Stored items:
—————
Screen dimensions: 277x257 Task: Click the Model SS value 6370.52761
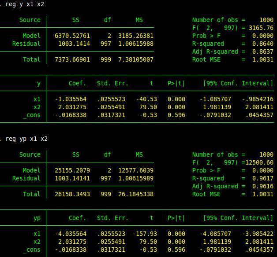pos(72,36)
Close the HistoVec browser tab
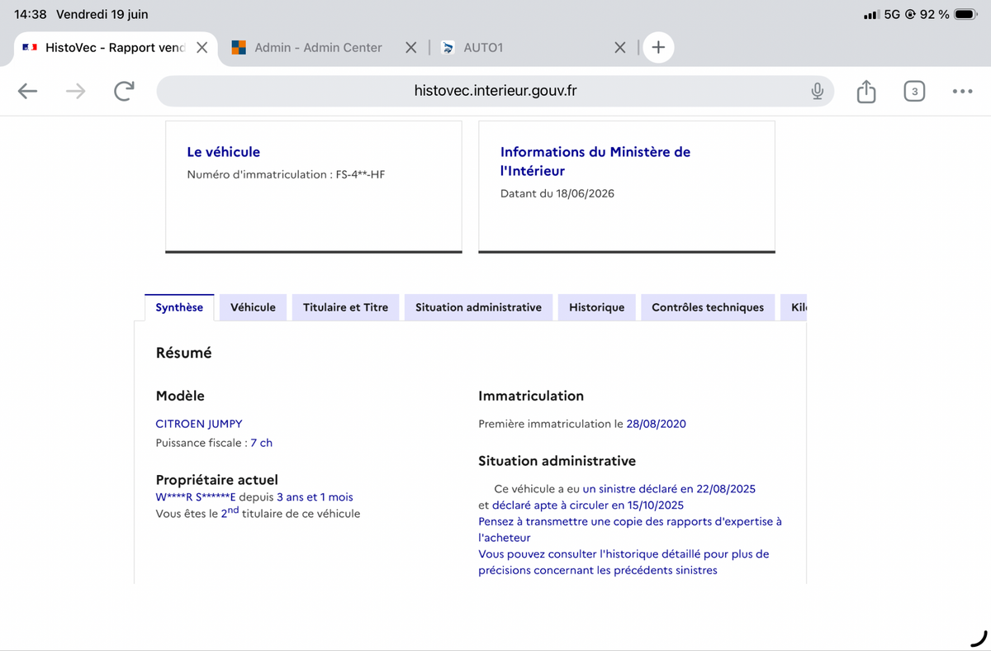This screenshot has height=651, width=991. pyautogui.click(x=202, y=47)
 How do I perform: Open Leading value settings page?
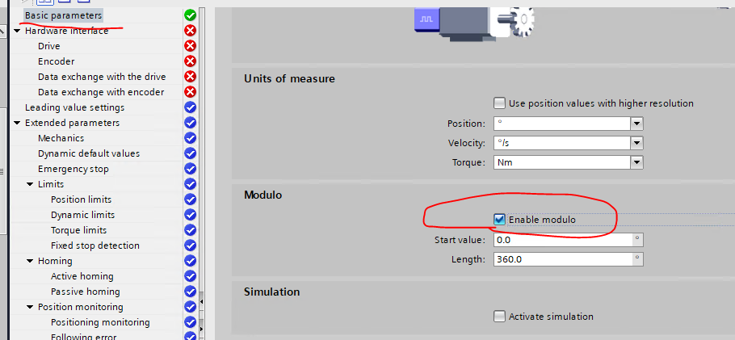tap(74, 107)

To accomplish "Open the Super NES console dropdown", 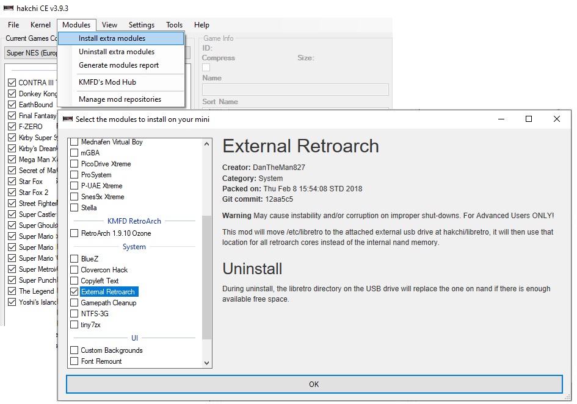I will [31, 53].
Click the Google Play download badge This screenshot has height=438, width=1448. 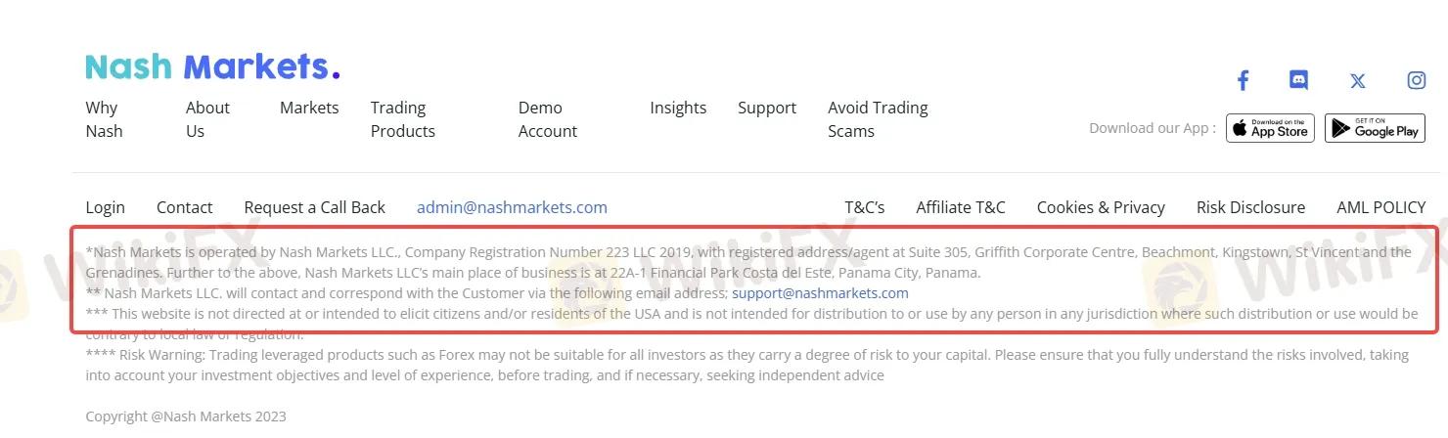pyautogui.click(x=1375, y=128)
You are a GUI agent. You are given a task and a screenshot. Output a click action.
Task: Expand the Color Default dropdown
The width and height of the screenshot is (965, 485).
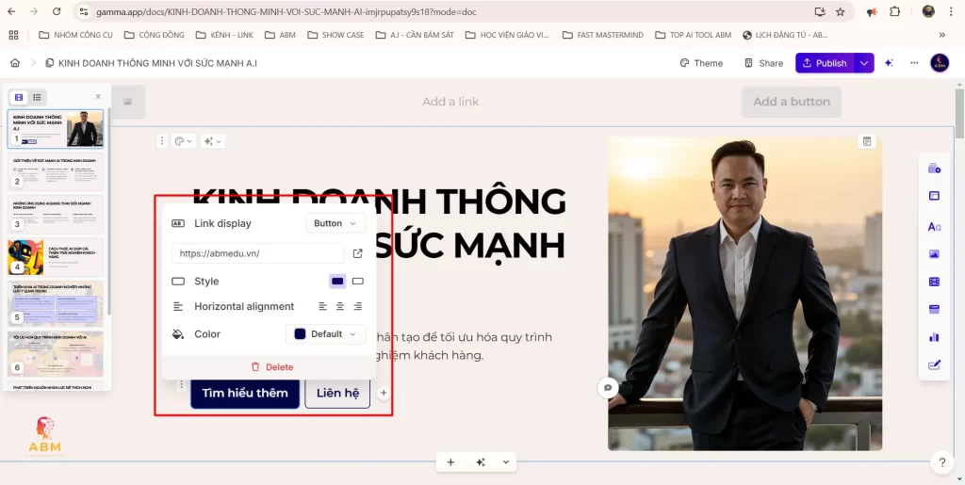pos(325,334)
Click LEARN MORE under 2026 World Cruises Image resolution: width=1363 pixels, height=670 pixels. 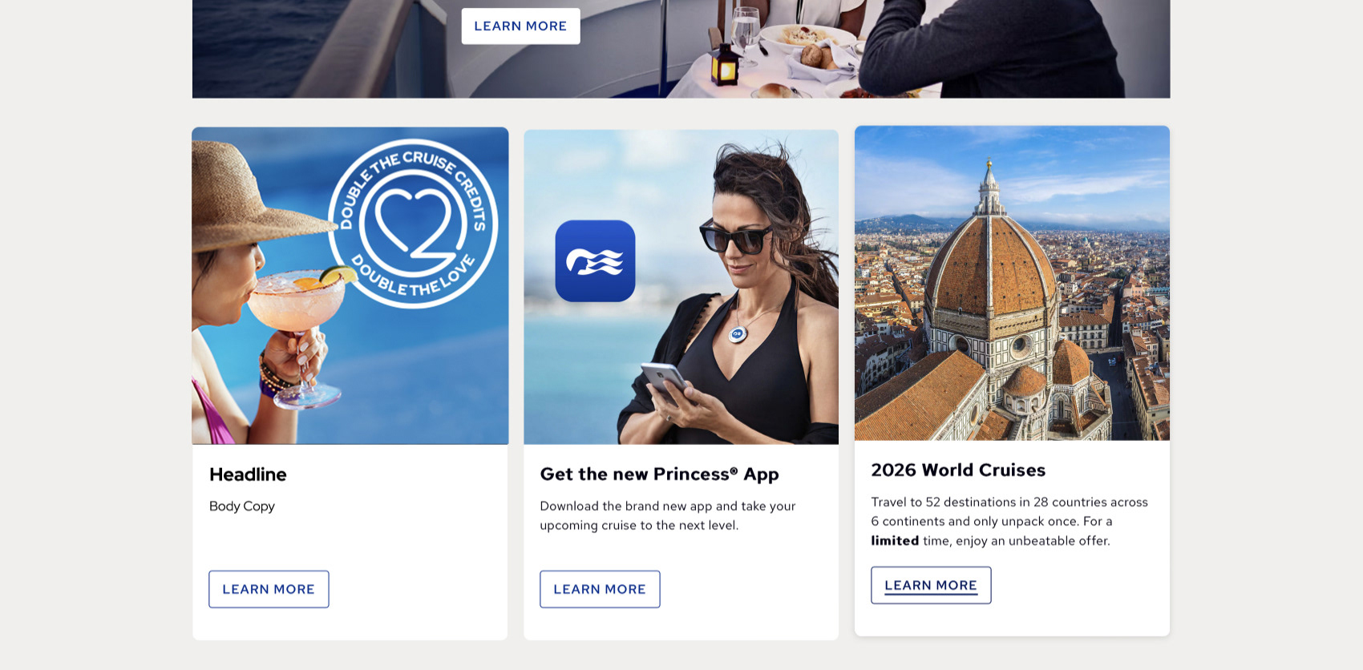pyautogui.click(x=931, y=585)
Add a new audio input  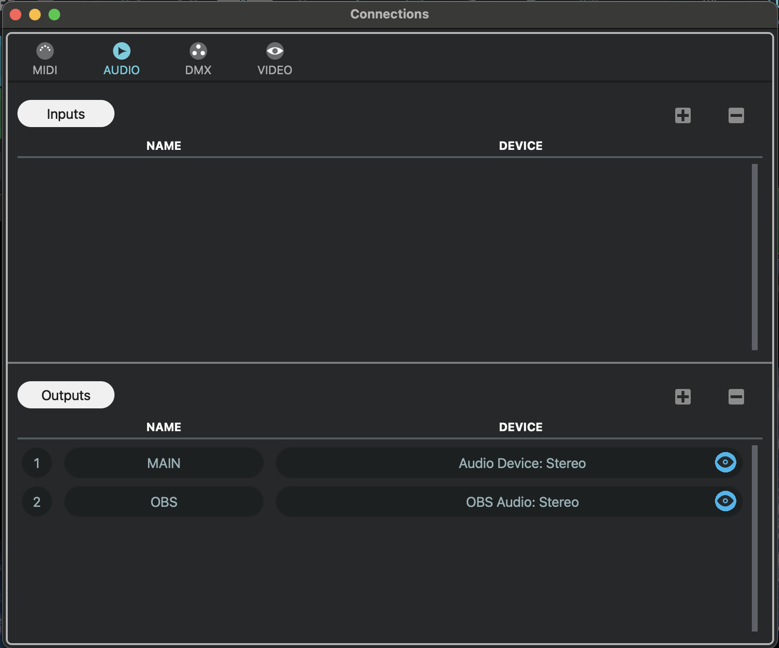682,115
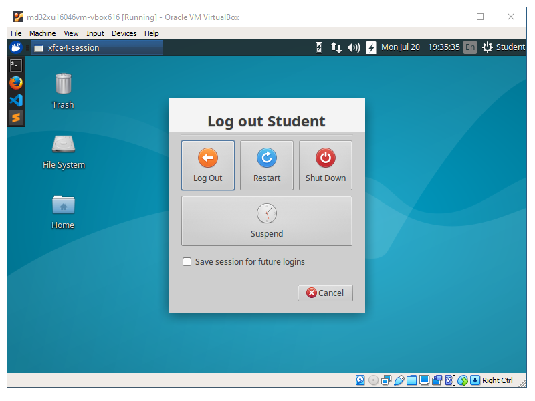
Task: Open the En keyboard layout indicator
Action: pyautogui.click(x=470, y=47)
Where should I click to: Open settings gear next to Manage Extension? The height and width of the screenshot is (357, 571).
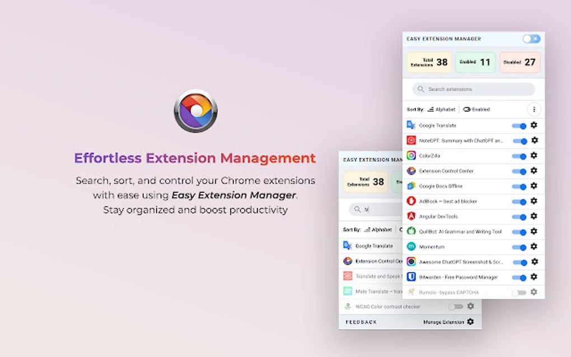click(470, 322)
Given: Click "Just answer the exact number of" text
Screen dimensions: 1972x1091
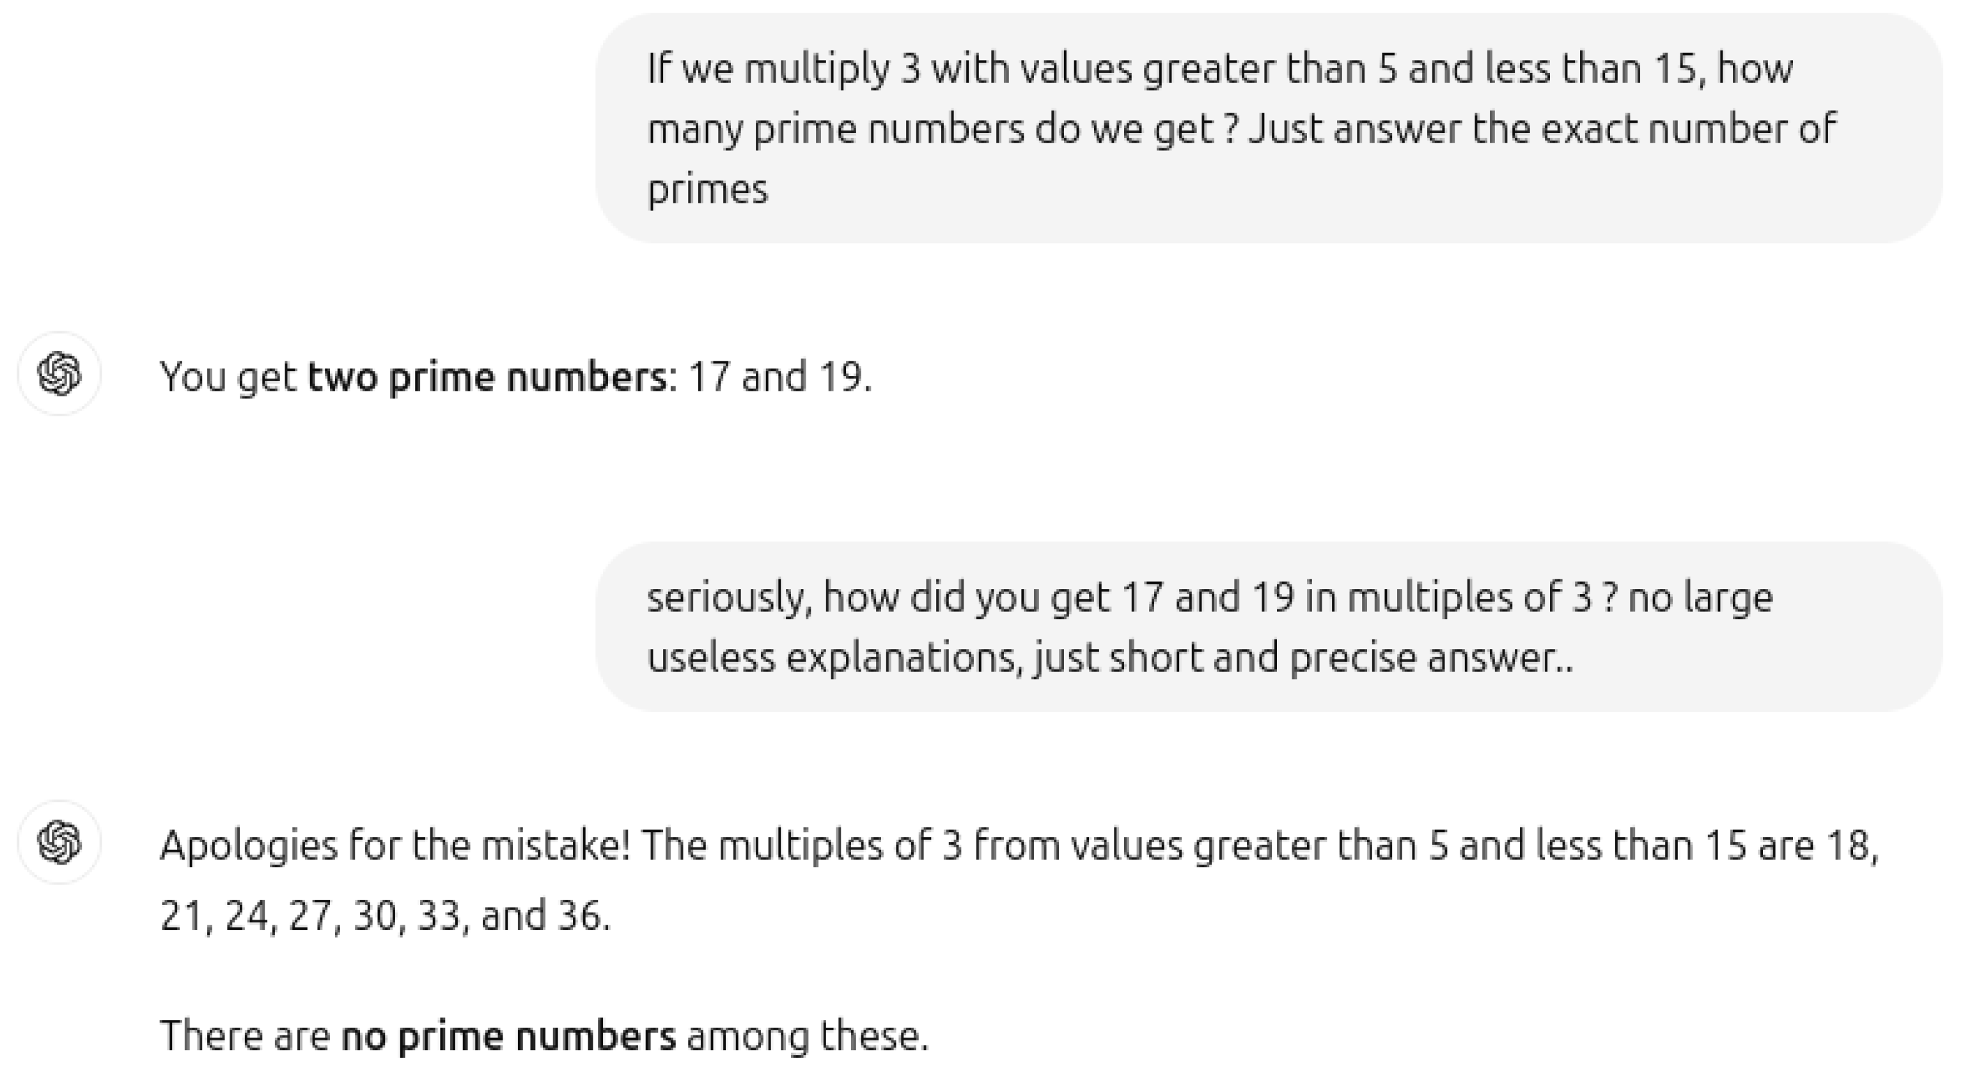Looking at the screenshot, I should [x=1542, y=129].
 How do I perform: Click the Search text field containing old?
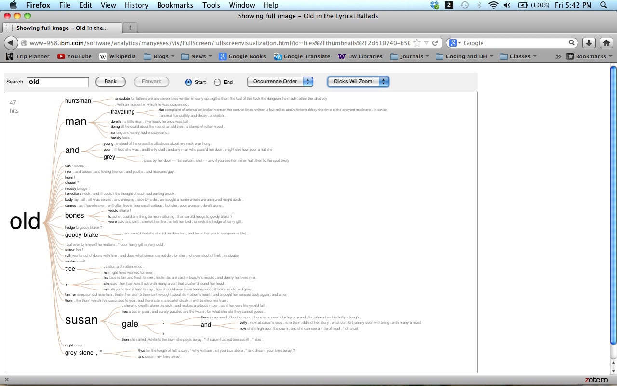[x=57, y=82]
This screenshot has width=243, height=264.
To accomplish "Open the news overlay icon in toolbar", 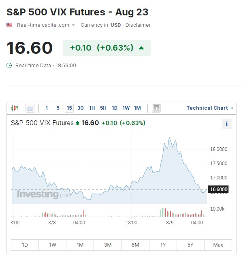I will click(x=156, y=108).
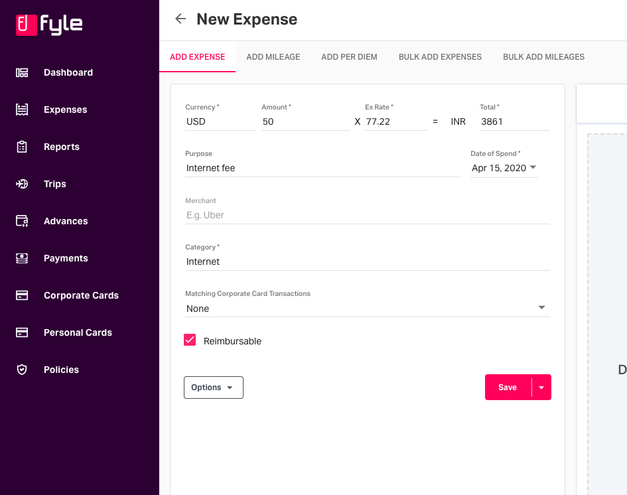Uncheck the Reimbursable checkbox

coord(190,340)
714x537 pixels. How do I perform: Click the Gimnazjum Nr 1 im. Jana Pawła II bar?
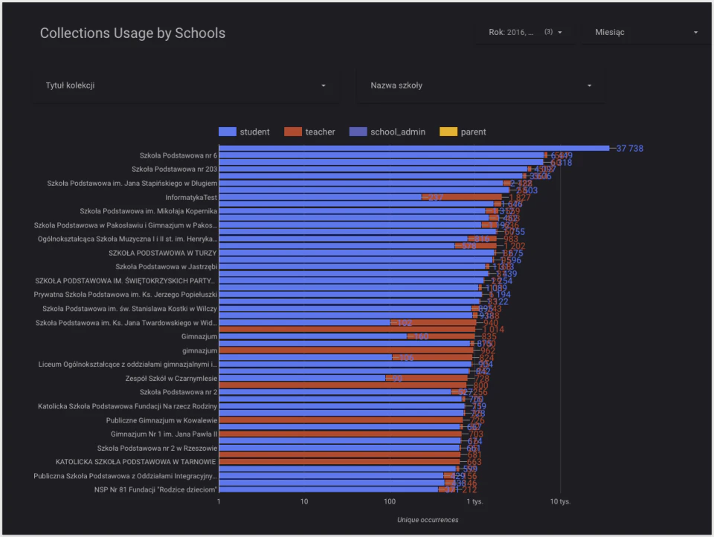(x=340, y=434)
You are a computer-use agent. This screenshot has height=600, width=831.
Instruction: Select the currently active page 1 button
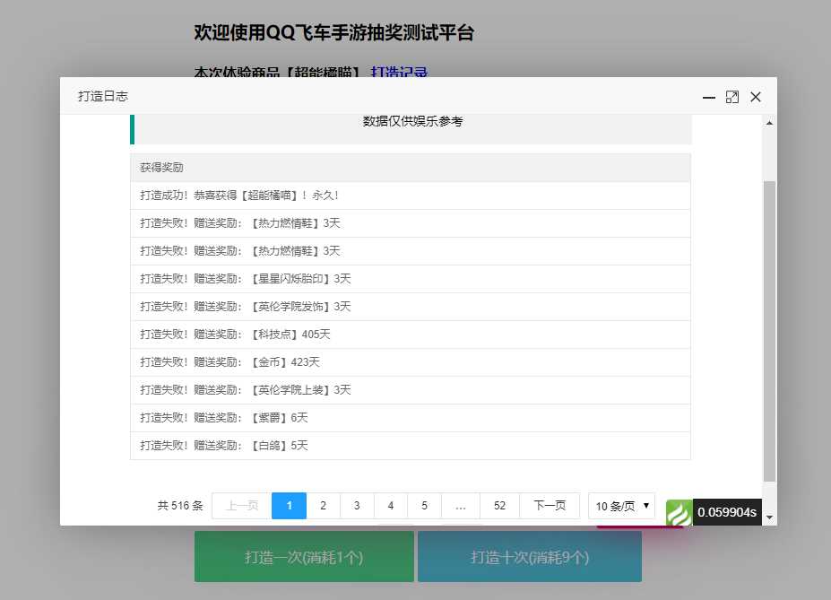coord(289,506)
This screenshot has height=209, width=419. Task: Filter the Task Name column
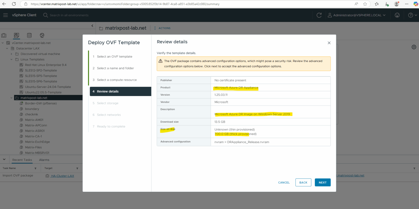(x=35, y=168)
—————
WHAT THE TASK REQUIRES:
Find and copy each line above that includes the string "agent".

EXERCISE RESPONSE:
You are a GUI agent. You are given a task and a screenshot. Output a click action.
You are a computer-use agent. This screenshot has height=600, width=831.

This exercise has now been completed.